Most jobs are completed within a few minutes to about 30 minutes. Runtime depends on gene length, organism, structural complexity, and server availability.
We rank candidates using multiple criteria, including binding energy (target pairing strength),
RNA folding/accessibility, GC content (stability balance), off-target predictions,
and additional model features. This combination helps surface ASOs that are both effective and practical.
For further reading visit our Model page - Methods section.
No computational tool can guarantee success. ASO Designer provides high-quality predictions to save time and resources, but all candidates should be validated experimentally.
You can upload your own FASTA sequence, and ASO Designer will design ASOs directly from that input, no need to rely solely on built-in databases.

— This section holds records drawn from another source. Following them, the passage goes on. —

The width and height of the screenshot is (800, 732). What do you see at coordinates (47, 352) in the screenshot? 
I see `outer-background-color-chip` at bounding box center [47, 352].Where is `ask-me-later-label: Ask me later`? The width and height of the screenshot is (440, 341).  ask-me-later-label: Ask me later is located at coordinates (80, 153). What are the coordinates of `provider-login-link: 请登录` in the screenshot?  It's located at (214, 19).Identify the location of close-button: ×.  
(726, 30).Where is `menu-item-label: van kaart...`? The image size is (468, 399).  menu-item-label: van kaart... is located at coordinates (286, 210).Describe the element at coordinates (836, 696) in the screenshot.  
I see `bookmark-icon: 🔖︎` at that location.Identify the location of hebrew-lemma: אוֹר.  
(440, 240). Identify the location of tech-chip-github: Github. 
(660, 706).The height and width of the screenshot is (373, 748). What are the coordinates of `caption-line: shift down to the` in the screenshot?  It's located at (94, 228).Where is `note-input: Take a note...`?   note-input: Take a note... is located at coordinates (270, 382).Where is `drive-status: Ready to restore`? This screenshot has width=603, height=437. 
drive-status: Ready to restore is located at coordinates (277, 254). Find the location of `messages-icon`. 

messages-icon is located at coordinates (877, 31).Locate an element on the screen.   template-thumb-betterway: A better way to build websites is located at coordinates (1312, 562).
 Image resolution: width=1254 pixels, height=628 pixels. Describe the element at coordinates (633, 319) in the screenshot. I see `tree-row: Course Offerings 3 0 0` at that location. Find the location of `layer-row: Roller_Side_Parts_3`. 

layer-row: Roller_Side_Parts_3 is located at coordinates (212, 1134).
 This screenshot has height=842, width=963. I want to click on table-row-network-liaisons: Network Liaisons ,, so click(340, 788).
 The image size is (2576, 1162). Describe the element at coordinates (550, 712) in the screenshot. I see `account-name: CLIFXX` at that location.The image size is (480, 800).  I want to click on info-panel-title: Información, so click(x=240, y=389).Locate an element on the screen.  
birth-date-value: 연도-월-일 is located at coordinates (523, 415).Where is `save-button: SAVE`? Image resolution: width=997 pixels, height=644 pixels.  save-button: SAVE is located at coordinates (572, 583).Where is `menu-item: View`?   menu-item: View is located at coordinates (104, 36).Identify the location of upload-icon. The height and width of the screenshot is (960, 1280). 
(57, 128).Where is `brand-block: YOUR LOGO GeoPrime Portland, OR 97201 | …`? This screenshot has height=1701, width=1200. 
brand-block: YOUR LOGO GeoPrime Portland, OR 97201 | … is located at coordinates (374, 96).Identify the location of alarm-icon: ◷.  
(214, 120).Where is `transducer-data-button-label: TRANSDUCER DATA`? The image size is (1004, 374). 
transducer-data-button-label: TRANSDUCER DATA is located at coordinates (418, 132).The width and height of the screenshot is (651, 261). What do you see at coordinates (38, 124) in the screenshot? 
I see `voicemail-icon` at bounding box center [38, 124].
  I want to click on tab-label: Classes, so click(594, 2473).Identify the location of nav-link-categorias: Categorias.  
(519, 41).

Yes. ASO Designer works with any transcript sequence, including coding and non-coding RNAs (e.g., lncRNAs).
No. The interface is designed to be intuitive for researchers, clinicians, and students. You only need the gene or sequence of interest, no coding required.
Yes. ASO Designer is freely available for academic and research use. Please cite the tool in any publications or presentations that use it.
We value every user. If you have questions or run into issues, please reach out at igem@tauex.tau.ac.il. Your feedback helps us improve and supports smoother research workflows.
Inputs include standard genomics and context files such as FASTA (or GenBank) and GFF/GTF annotations. Outputs include a ranked PDF report together with feature-rich tables for downstream analysis. Interfaces include a simple web UI for point-and-click runs and a PyPI package for local or CI workflows (pip install asodesigner).
Citation
ASO Designer: an open-source platform for antisense oligonucleotide design. iGEM Team TAU 2025.
Expand organism support
Add mouse and E. coli as first-class, validated builds, then extend to additional model organisms.
Provide strain/build selection and versioned transcriptomes with matching expression tables.
Collaborate with researchers
Partner with iGEM teams and external labs for co-designed case studies, usability testing,
and shared benchmark datasets. Establish a feedback loop (issues, surveys, office hours) to prioritize features that unblock real experiments.